**EXTRAIT DE TEXTE:**
La société coloniale que vous campez peut paraître très caricaturale…
J’ai voulu montrer un monde stéréotypé, un monde où les personnalités se sont figées. Ce qui se manifeste par un vocabulaire lui aussi figé et schématique. Ce monde, le monde du gouverneur, du régisseur, de l’évêque, est un monde de relations plus ou moins entendues, mais à côté grouille un monde bouillant, un monde qu’on ignore, celui des cariatides. Ce monde noir, en arrière-plan, qui vit souterrainement, qui est assujetti, qui se confond avec les meubles, mais qui est toujours présent, qui écoute et s’enrichit, peut à tout moment reprendre les rôles et jouer la pièce. Ce caractère stéréotypé de la langue, c’est ce que j’ai voulu saisir : un monde sclérosé qui fige les réelles sensibilités des gens. Mais quand on prend soin de regarder les personnages, on peut deviner une âme ; seulement l’éloignement, l’exil les a raidis.
Votre pièce, comme beaucoup de textes dramatiques africains contemporains, est construite sur la dualité de deux mondes et met notamment en scène un monde de l’ombre, un monde magique.
Afin de mieux cerner l’attitude des Africains, mieux comprendre les difficultés actuelles que connaît l’Afrique pour se donner une certaine stabilité, il faut entrer dans cet univers magique. C’est pourquoi j’ai souhaité atteindre cette « âme », l’exhumer. J’ai tenté de prendre ce qui dans cette propension africaine au surnaturel pouvait être conceptualisé et surtout adapté à la réalité moderne. Dans cette pièce, j’ai voulu rappeler tout le génie de la spiritualité par le biais du masque et par le biais d’un certain nombre de rituels. Mais c’est un texte incomplet. Pour mieux le comprendre, il faut lire une autre pièce : L’Enterrement d’Henri Piron, où on découvre, ce qu’est vraiment Péronnelle. On peut cerner dans ce texte l’ancrage anthropologique réel de Péronnelle, c’est-à-dire le personnage d’Ada qui revient dans l’histoire. C’est une danseuse de Mangane…
Un univers que l’on retrouve dans votre recueil de nouvelles.

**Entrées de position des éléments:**
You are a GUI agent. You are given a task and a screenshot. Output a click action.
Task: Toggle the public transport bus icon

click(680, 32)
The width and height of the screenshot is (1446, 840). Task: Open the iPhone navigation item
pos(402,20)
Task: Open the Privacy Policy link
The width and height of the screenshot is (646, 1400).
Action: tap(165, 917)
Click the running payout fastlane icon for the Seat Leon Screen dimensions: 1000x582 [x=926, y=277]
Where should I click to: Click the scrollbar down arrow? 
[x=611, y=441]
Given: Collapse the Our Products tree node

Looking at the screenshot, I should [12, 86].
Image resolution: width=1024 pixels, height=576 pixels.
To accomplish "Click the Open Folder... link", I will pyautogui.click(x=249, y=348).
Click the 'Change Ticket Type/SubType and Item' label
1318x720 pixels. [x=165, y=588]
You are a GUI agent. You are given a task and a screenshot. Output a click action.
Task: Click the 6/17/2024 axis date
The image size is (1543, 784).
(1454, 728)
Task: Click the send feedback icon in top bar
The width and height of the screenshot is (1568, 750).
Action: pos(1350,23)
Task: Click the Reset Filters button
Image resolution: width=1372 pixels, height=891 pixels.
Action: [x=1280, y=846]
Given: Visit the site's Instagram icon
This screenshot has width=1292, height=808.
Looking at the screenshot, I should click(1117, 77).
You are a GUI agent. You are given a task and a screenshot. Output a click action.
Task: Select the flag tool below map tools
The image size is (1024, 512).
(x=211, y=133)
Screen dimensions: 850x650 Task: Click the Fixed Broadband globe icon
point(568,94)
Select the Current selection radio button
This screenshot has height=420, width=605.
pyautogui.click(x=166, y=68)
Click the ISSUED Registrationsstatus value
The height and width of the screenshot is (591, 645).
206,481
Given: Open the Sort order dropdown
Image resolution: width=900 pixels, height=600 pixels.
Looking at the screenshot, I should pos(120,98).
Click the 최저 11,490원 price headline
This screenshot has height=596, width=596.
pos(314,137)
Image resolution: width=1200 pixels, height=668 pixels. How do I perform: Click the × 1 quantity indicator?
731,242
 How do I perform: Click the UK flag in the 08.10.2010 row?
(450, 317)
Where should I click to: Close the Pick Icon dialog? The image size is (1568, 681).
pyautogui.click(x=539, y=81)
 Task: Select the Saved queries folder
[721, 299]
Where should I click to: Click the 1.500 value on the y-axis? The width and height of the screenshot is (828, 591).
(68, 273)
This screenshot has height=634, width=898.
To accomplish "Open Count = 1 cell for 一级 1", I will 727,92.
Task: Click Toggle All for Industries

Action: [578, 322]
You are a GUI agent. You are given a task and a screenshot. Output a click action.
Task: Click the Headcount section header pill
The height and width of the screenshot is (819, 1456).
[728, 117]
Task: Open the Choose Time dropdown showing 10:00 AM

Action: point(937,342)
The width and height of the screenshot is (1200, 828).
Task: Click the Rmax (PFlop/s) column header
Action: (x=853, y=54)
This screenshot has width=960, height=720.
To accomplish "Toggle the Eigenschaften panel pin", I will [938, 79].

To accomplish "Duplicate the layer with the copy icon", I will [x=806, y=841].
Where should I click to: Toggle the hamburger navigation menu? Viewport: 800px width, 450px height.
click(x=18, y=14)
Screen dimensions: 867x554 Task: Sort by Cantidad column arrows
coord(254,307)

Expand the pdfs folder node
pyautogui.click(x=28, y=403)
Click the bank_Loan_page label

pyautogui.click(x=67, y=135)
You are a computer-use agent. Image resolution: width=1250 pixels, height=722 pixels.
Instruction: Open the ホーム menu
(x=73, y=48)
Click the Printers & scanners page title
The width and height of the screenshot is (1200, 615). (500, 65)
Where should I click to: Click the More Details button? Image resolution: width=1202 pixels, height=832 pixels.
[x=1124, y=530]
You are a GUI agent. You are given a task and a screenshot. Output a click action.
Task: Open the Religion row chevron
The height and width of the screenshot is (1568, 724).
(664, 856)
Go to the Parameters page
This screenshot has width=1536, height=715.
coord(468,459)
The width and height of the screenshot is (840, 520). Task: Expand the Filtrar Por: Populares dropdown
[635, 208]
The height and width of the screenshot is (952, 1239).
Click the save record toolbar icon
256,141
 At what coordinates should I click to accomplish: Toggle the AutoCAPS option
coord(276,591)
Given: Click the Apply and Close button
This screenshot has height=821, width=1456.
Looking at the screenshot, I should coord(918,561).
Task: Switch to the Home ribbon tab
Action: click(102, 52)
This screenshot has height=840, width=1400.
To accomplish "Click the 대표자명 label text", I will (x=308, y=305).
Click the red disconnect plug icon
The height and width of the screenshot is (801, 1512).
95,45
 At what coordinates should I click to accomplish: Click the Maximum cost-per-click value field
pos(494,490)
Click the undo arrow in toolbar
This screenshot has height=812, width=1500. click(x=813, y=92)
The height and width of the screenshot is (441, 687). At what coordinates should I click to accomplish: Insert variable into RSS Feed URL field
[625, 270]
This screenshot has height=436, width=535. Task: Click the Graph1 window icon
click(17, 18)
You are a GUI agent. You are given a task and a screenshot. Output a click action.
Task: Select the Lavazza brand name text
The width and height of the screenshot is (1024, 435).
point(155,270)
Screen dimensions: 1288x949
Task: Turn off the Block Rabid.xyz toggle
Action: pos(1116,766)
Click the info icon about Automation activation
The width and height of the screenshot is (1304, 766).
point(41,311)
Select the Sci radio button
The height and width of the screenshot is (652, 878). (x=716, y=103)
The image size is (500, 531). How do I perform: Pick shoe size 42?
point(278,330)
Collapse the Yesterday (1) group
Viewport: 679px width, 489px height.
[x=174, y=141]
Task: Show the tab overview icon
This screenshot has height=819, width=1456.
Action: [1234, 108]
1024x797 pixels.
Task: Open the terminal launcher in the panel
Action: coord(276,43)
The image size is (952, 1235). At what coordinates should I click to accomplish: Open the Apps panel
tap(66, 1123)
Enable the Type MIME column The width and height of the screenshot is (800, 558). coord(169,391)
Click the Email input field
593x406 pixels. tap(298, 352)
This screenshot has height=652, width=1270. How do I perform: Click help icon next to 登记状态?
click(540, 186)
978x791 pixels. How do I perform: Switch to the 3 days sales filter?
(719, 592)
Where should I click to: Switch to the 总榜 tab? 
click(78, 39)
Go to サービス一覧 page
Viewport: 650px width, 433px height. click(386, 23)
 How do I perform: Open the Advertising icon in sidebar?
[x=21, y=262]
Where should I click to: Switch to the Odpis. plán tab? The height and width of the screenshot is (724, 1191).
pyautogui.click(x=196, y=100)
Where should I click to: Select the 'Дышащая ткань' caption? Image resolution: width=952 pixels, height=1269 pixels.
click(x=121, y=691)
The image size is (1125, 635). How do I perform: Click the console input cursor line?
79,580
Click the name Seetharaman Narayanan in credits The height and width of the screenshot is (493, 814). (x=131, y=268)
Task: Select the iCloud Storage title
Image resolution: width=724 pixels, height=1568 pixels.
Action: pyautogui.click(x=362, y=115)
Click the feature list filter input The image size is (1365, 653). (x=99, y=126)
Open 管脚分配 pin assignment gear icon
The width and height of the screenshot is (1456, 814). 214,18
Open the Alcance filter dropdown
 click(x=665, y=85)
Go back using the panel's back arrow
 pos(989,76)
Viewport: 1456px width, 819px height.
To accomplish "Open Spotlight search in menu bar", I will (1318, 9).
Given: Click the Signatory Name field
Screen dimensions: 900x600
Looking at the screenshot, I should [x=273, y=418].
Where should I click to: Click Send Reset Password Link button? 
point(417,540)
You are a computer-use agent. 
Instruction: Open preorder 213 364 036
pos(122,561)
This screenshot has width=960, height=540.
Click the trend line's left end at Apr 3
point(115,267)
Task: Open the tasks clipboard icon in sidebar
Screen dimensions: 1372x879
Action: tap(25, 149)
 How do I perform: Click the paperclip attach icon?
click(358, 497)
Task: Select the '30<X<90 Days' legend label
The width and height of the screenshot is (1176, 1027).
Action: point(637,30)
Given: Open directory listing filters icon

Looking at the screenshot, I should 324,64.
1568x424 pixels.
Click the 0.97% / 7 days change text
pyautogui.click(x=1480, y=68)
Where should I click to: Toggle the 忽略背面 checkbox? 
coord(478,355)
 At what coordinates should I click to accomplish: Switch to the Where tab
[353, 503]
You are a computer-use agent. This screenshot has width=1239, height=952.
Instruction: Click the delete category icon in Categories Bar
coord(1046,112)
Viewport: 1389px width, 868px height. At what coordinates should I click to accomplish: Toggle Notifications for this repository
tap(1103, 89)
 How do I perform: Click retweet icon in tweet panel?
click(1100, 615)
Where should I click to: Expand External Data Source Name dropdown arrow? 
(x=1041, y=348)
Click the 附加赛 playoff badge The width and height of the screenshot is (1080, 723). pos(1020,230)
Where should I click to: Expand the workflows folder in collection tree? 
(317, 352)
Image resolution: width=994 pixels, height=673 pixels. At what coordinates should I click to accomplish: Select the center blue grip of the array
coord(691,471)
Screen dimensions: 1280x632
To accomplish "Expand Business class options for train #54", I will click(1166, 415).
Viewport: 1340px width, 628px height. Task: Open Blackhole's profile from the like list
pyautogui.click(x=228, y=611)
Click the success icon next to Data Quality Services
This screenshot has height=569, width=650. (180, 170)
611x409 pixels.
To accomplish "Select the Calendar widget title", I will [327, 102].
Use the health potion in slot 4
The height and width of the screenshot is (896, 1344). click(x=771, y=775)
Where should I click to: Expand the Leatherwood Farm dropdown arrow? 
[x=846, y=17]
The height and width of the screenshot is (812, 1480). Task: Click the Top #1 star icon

**EXERCICE ÉCRIT A:**
Traduisez en anglais la phrase suivante de l'extrait : « Dans cette pièce, j’ai voulu rappeler tout le génie de la spiritualité par le biais du masque et par le biais d’un certain nombre de rituels. »
**EXERCICE ÉCRIT B:**
Répondez brièvement aux questions suivantes à partir de l'extrait.
(i) Quel monde grouille à côté du monde du gouverneur, du régisseur et de l’évêque ?
(ii) Qu'est-ce qui a raidi les personnages ?
(iii) Quelle autre pièce faut-il lire pour mieux comprendre le texte ?
**EXERCICE ÉCRIT C:**
Reproduisez le passage de l'extrait depuis « Votre pièce, comme » jusqu'à « un monde magique. » inclus.
Les enregistrements ne servent à rien ici.

**RÉPONSE COMPLÈTE A:**
In this play, I wanted to recall the whole genius of spirituality through the mask and through a certain number of rituals.

**RÉPONSE COMPLÈTE B:**
(i) Le monde des cariatides.
(ii) L’éloignement, l’exil.
(iii) L’Enterrement d’Henri Piron.

**RÉPONSE COMPLÈTE C:**
Votre pièce, comme beaucoup de textes dramatiques africains contemporains, est construite sur la dualité de deux mondes et met notamment en scène un monde de l’ombre, un monde magique.